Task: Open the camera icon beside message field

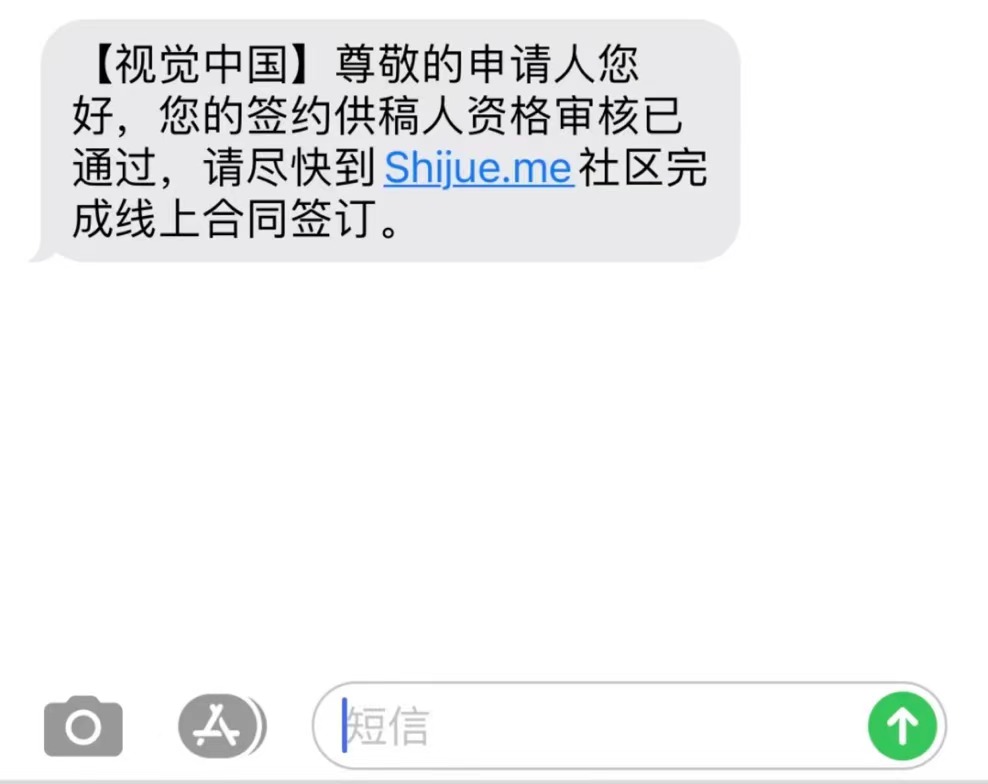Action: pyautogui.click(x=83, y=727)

○ ○ ○ ○ ○

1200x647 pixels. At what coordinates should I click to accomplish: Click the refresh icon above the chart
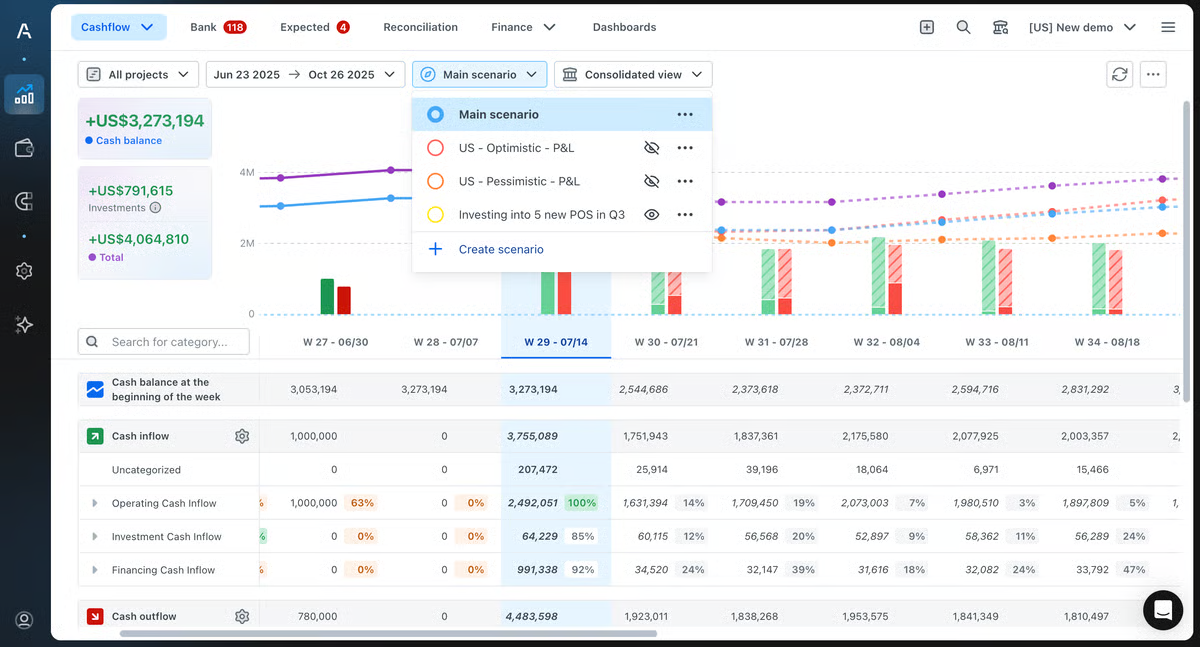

○ ○ ○ ○ ○

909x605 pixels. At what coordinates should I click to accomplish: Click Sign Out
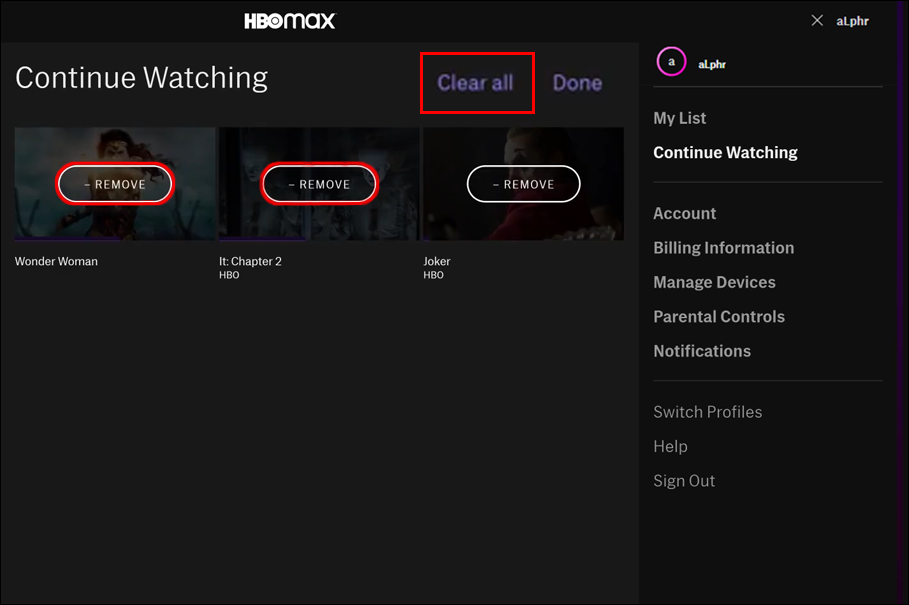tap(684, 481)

○ ○ ○ ○ ○

Rewrite the lines from the line with "909x605 pixels. At" to the line with "tap(684, 481)", replacing "Sign Out" with "Log Out" and keeping everything else unchanged. Leave the pictures out of the answer.

COMPLETE ANSWER:
909x605 pixels. At what coordinates should I click to accomplish: Click Log Out
tap(684, 481)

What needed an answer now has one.